(Saved data entries)
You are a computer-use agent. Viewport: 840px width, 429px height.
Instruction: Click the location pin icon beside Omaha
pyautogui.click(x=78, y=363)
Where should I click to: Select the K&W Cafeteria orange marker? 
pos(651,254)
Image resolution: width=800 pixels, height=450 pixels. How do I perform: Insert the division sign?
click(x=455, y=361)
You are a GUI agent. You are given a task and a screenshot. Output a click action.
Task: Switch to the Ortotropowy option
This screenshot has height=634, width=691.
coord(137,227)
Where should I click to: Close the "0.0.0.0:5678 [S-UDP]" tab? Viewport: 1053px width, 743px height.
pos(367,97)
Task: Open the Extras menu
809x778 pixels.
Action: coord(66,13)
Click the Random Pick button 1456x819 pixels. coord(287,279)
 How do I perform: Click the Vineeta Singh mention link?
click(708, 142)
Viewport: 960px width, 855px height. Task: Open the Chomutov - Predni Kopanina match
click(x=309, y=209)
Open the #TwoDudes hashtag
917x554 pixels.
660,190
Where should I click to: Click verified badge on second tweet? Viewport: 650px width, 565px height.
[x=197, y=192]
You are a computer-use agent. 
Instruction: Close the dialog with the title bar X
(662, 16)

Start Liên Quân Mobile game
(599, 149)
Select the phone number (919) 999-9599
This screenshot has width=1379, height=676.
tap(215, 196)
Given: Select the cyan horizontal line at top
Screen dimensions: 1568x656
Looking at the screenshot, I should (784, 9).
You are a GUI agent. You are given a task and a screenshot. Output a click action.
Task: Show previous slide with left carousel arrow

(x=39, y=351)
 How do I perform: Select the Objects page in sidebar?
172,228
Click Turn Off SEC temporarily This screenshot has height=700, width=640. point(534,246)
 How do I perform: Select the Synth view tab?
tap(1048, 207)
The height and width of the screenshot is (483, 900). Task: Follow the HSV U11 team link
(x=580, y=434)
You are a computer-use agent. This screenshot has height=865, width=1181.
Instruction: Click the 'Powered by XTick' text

_Exercise brief_
Make sure that every entry above is copied out exactly as it stands.

_Task output_
You are a computer-use agent. Viewport: 840px width, 429px height.
Instruction: Click the location pin icon beside Omaha
pyautogui.click(x=78, y=363)
Where should I click to: Select the K&W Cafeteria orange marker? 
pos(651,254)
Image resolution: width=800 pixels, height=450 pixels. How do I perform: Insert the division sign?
click(x=455, y=361)
You are a GUI agent. You are given a task and a screenshot. Output a click action.
Task: Switch to the Ortotropowy option
This screenshot has height=634, width=691.
coord(137,227)
Where should I click to: Close the "0.0.0.0:5678 [S-UDP]" tab? Viewport: 1053px width, 743px height.
pos(367,97)
Task: Open the Extras menu
809x778 pixels.
Action: coord(66,13)
Click the Random Pick button 1456x819 pixels. coord(287,279)
 How do I perform: Click the Vineeta Singh mention link?
click(708, 142)
Viewport: 960px width, 855px height. Task: Open the Chomutov - Predni Kopanina match
click(x=309, y=209)
Open the #TwoDudes hashtag
917x554 pixels.
660,190
Where should I click to: Click verified badge on second tweet? Viewport: 650px width, 565px height.
[x=197, y=192]
You are a computer-use agent. 
Instruction: Close the dialog with the title bar X
(662, 16)

Start Liên Quân Mobile game
(599, 149)
Select the phone number (919) 999-9599
This screenshot has width=1379, height=676.
tap(215, 196)
Given: Select the cyan horizontal line at top
Screen dimensions: 1568x656
Looking at the screenshot, I should (784, 9).
You are a GUI agent. You are given a task and a screenshot. Output a click action.
Task: Show previous slide with left carousel arrow

(x=39, y=351)
 How do I perform: Select the Objects page in sidebar?
172,228
Click Turn Off SEC temporarily This screenshot has height=700, width=640. point(534,246)
 How do I perform: Select the Synth view tab?
tap(1048, 207)
The height and width of the screenshot is (483, 900). Task: Follow the HSV U11 team link
(x=580, y=434)
You are a computer-use agent. This screenshot has height=865, width=1181.
Instruction: Click the 'Powered by XTick' text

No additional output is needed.